## Tasks to perform
1. According to the doorstop transcript's heading, where and on what date did the doorstop take place?
2. Translate this sentence from the doorstop transcript into French: "We cannot guarantee everyone a job for life but we can guarantee their employability."

## Document extract
TRANSCRIPT OF DOORSTOP, NATIONAL GALLERY OF VICTORIA, MELBOURNE, 5 MAY 1999

 

E&OE-PROOF ONLY

 

Subjects: Speech to the Australia Unlimited Conference, Chinese immigration case

 

JOURNALIST:

 

Mr Beazley, how far is Australia behind the rest of the world when it comes to a knowledge-based society?

 

BEAZLEY:

 

We’re going backwards. Our research and development effort in private industry is going backwards. Our commitment to public spending on education is going backwards. And in those two characteristics, we are unique. We have an opportunity to build a knowledge-based society because we are a people who adapt so well to technology. But all the essential underpinings of it, Government is undermining.

 

JOURNALIST:

 

But what are the dangers there? I mean, if we don’t improve our record with regard to a knowledge-based society, what are the problems we have? Less competition, less ... What are the problems?

 

BEAZLEY:

 

Well, the dangers are, essentially, these: we’re in our last five to ten good years and after that we’re in diabolical trouble. That’s the danger.

 

JOURNALIST:

 

What do you mean — our last five to ten good years?

 

BEAZLEY :

 

Well, those are the years where we can still afford to live off essentially good commodity prices. Those are the years when the changes we’ve made in restructuring ourselves give us some form of comparative advantage in relation to the region around us and then we ... suffer the consequences of not having sufficient new high technology industries operating in this country and the associated services with them. And that’s when the Europeans, developing countries in the region around us, and the Americans send us materially backwards.

 

JOURNALIST :

 

So, what have we got to do? What policy changes should be made, presumably now?

 

BEAZLEY:

 

We have to see that all our people are skilled and they have the opportunity to skill themselves through their lives. We cannot guarantee everyone a job for life but we can guarantee their employability. So, we have to adjust policy to ensure that people can constantly upgrade their skills to deal with new job opportunities. Skilled workers attract new industry and an absence of skilled workers mean that people go somewhere else.

 

JOURNALIST :

 

So, does this mean that ... you talked today about increasing the retention rate to 90 per cent ... skills. What do you mean there?

 

BEAZLEY:

 

Well, 90 per cent is no big deal. That happens to be something that I’ve committed ourselves to. But that just happens to be what the Koreans do, the Germans do, the British do, the Americans do. I mean, that is just routine — that you get to 90 per cent in terms of completion rates. We got up to the low to mid 80s but we’ve since slipped down to 72 per cent. As I said, we’re the only country in the industrialised world going backwards. And you can take any education indice that you like and you’ll find that the case.

 

JOURNALIST:

 

Why are we going backwards? What’s the problem? What’s wrong with us?

 

BEAZLEY:

 

Because we’ve gutted public education over the course of the last six years, basically, by Liberal State governments and more recently by the federal Liberal Government. And fundamentally, people have stood back from that, washed their hands of it and said it doesn’t matter. One of the problems that we have is that while three quarters of our kids are brought up in families who earn less than $50,000 a year, many who earn a deal more than that prate about the solutions which are relevant to them as being relevant to the majority of our kids, and that just simply isn’t so.

## Information provided

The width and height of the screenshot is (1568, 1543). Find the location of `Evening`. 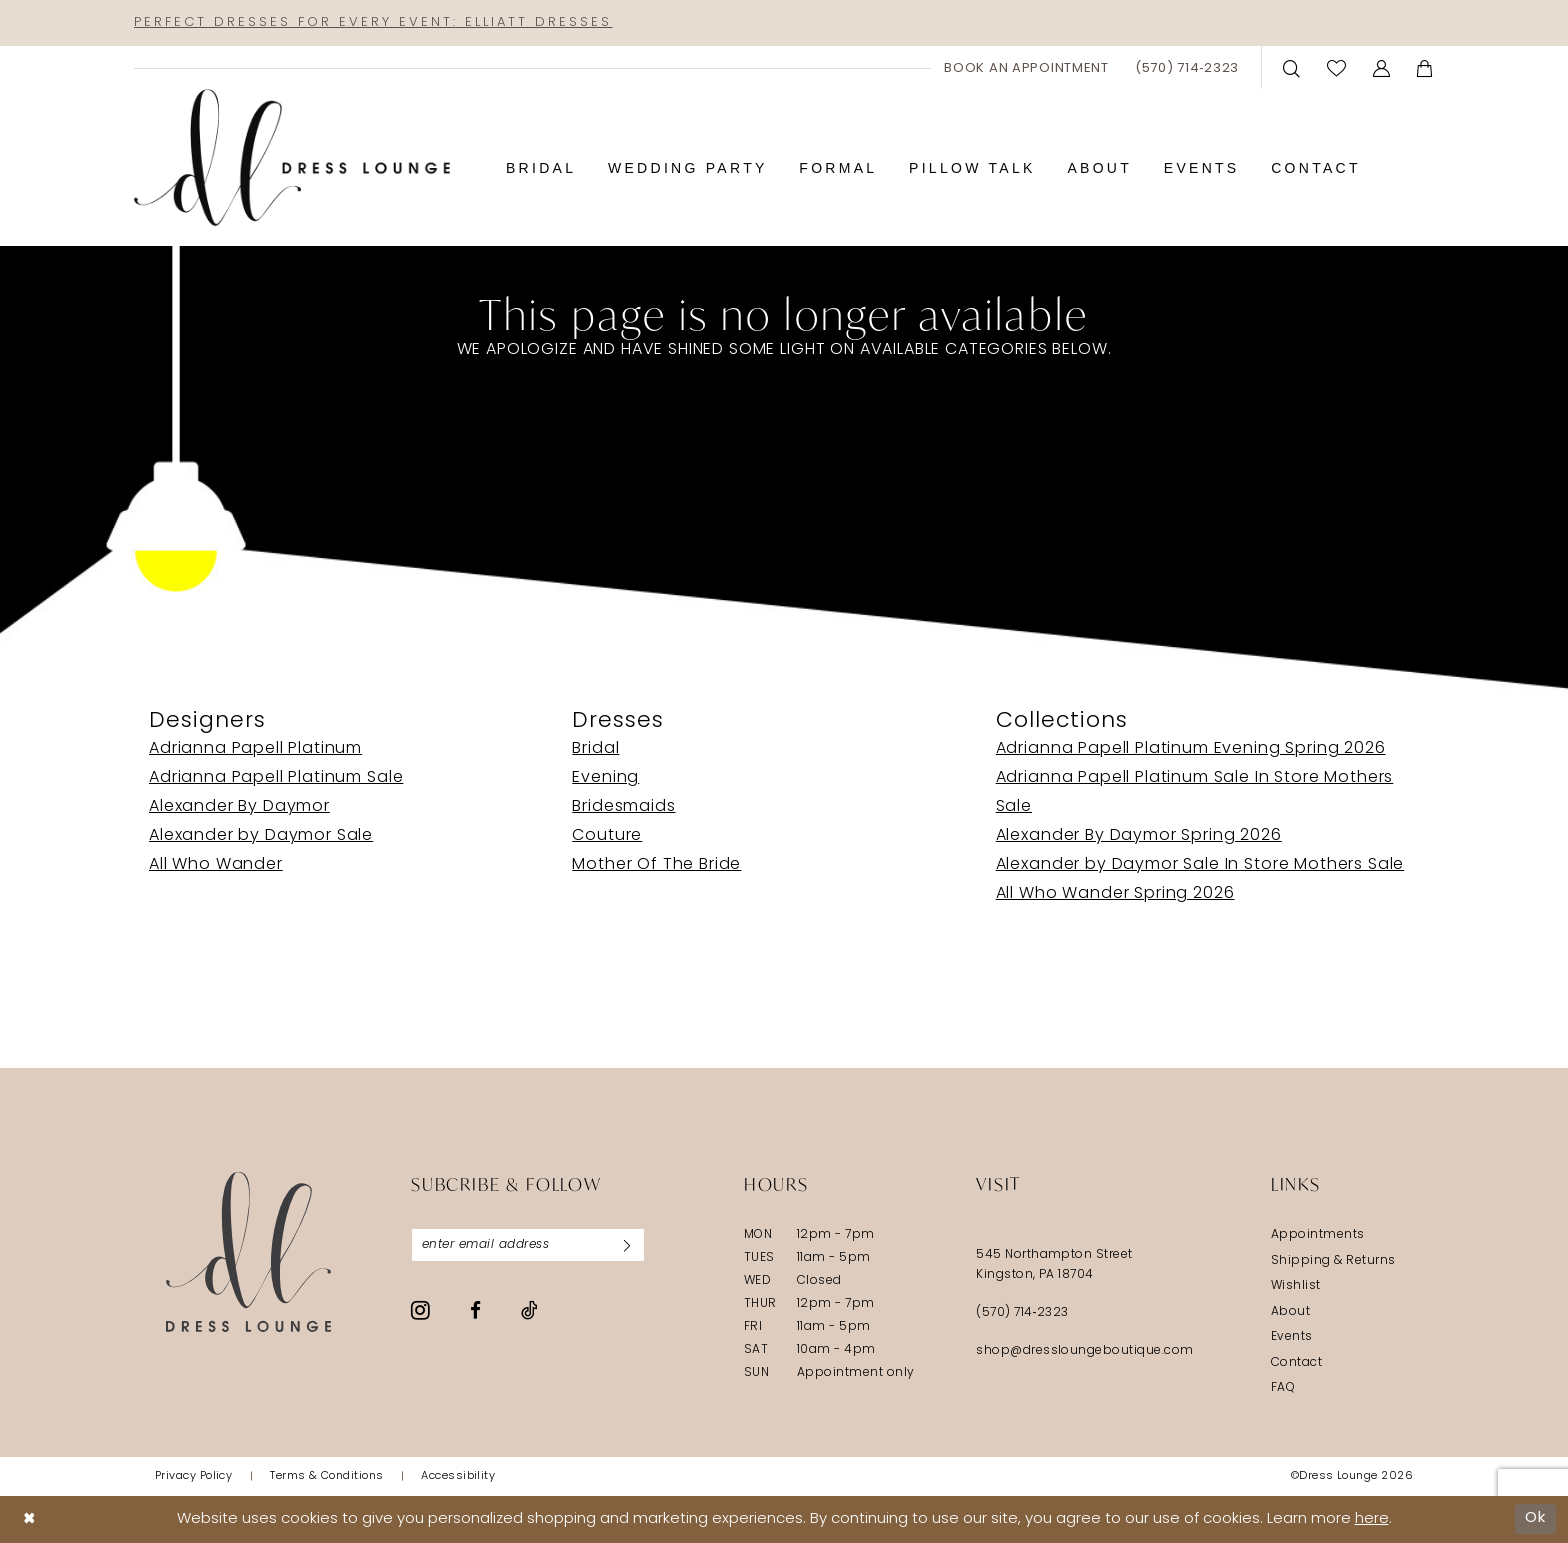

## Answer list
1. At the National Gallery of Victoria, Melbourne, on 5 May 1999.

2. Nous ne pouvons pas garantir à chacun un emploi à vie, mais nous pouvons garantir son employabilité.